21.6.24

A Gaffe caprichosa


Depois de ter fechado a alma, uma rapariga tem de se preocupar com a vida e a Gaffe pensou chegada a altura de alterar a sua, tão pequenina. Não suplicou aos senhores do Querido, mudei a casa porque sempre receou a qualidade do Leroy Merlin, temendo em simultâneo que lhe surgisse o Cláudio Ramos a deitar as cartas - não adianta perguntar a causa da aliança que a Gaffe fez entre este querido e a sorte, pois que é mistério.

Arrancou do coração - cúmplice de todas as horas contidas em trinta e alguns anos -, as montanhas de paciência de que necessitou para desatar o espartilho da sua profissão e deixou de exercer - apenas de exercer -, medicina. Definitivamente. 

Partindo deste facto, a Gaffe estende a sua indolência à dúvida existencial que se sintetiza na questão seguinte:

Qual o momento certo para mudarmos a vida ou, pelo menos, a base em que a vida está impressa?

Embora a pergunta não implique necessariamente Agatha Christie, é declaradamente um caso CSI provável e inconsolavelmente irresolúvel. É contudo importante uma investigação acerca das motivações que estão na base do desejo de uma radical ou de uma subtil mudança na forma como vivemos.

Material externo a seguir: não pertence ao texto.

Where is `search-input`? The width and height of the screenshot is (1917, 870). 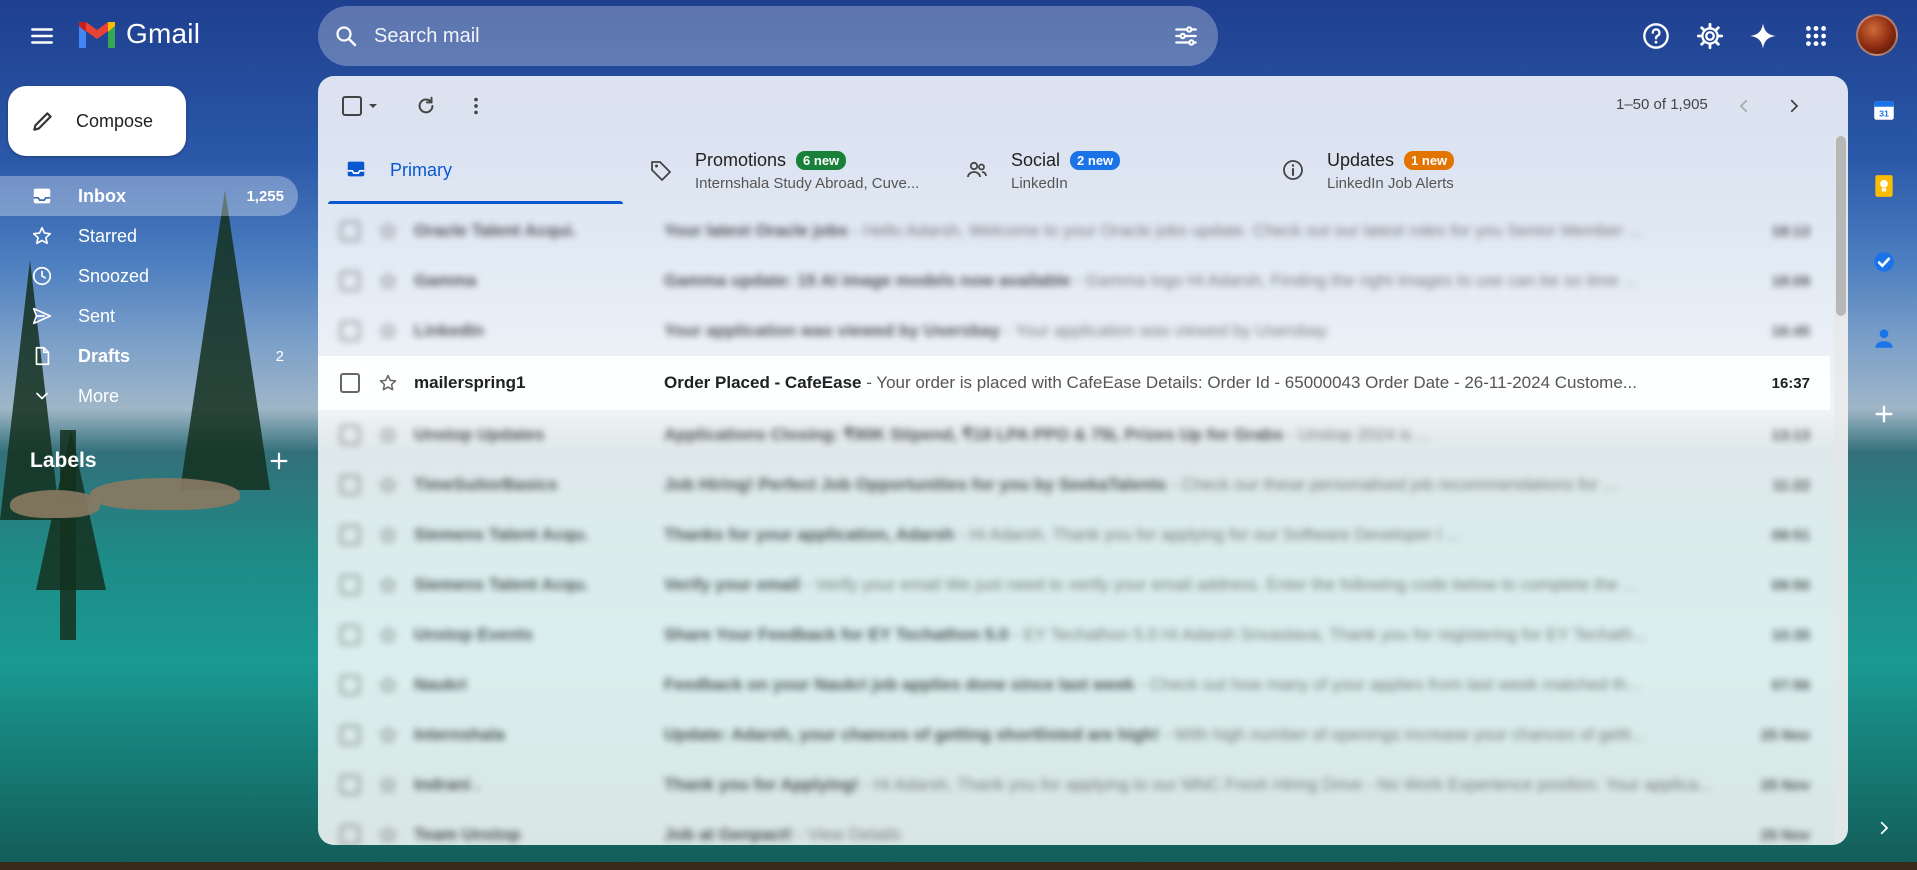
search-input is located at coordinates (764, 36).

A urgência que sentimos de alterar o corte de cabelo e tornamo-nos um Fábio Coentrão em vez de Grace Kelly; mudar a cor do bâton, surgindo com lábios esverdeados como se tivéssemos sugado, furiosas, um calipto de corantes; desatar a imitar o Everest trocando as pindéricas sabrinas por uns vertiginosos Manolo Blahnik; aparecer de speedo um número abaixo do confortável e do aceitável, quando sempre usamos tenebrosas bermudas pelos tornozelos - mesmo sabendo que as regiões antes impedidas de bronzear dificultam a ousadia -, ou simplesmente fazer brotar da nossa boca mimosa o cacto de um palavrão grosseiro, electrocutando a elegantérrima forma com que sempre nos exprimimos, é sintoma de esgotamento, de saturação do quotidiano, de vontade de seguir a estação que se renova, de tédio, de fastio, do que somos, de necessidade de nos termos, só para nós, de forma reanimada, mas é também o anseio de sermos vistos pelo Outro de uma maneira encantatória, de por ele sermos olhados com os olhos da surpresa e do reencontro, de o fazermos acreditar que existe mais em nós a descobrir e de nos fazermos acreditar exactamente nisso.

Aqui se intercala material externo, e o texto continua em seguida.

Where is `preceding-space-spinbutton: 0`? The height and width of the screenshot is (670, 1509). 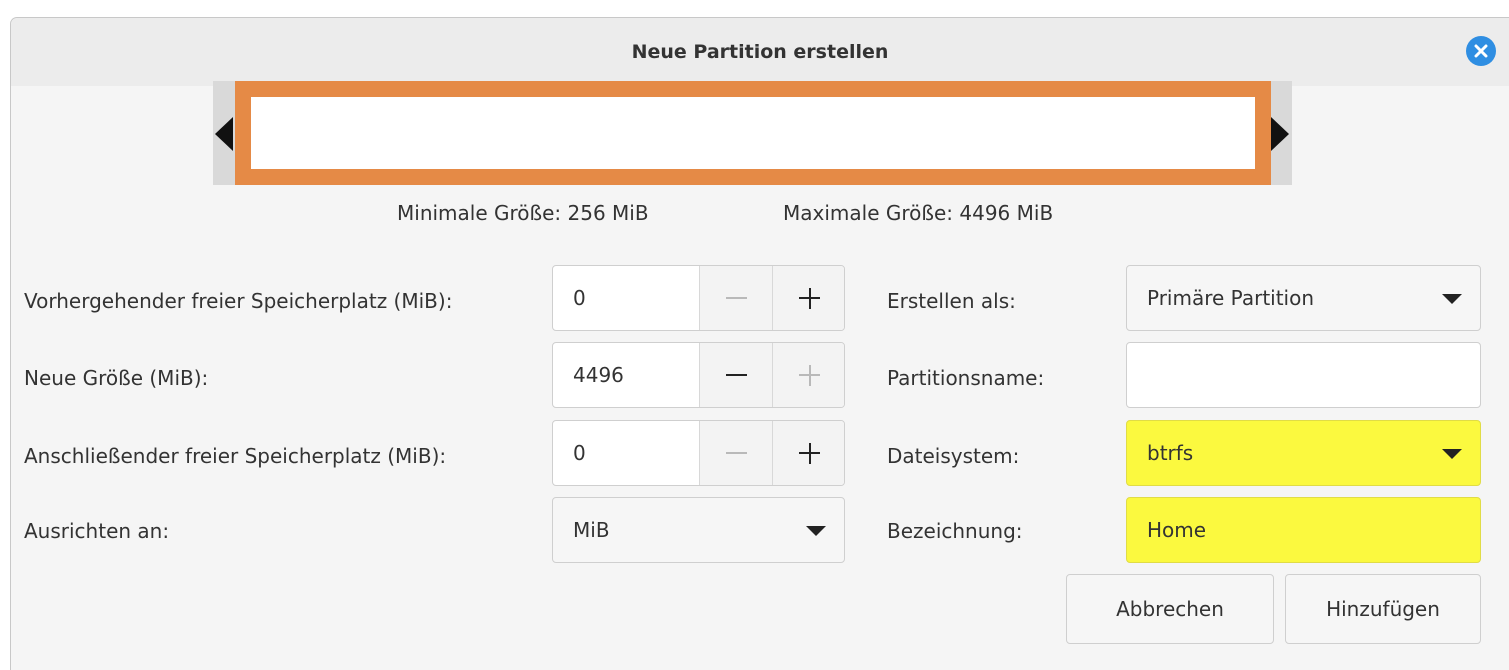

A qualquer momento surge esta urgência tranquila de sentirmos que temos dentro a inesgotável capacidade de mudarmos. Quando não temos instrumentos reluzentes para levar a cabo esta ambição, usamos uma cor diferente de bâton, desequilibramo-nos em cima de sapatos a que jamais nos habituaremos ou mandamos bardamerda o rapaz que sempre nos teve como ponto assente.

No caso da Gaffe, neste específico caso corriqueiro, o desejo de mudar este seu canto da vida, foi provavelmente apenas um capricho.
Não se deseja alterar o vazio quando não existe ninguém do outro lado da porta.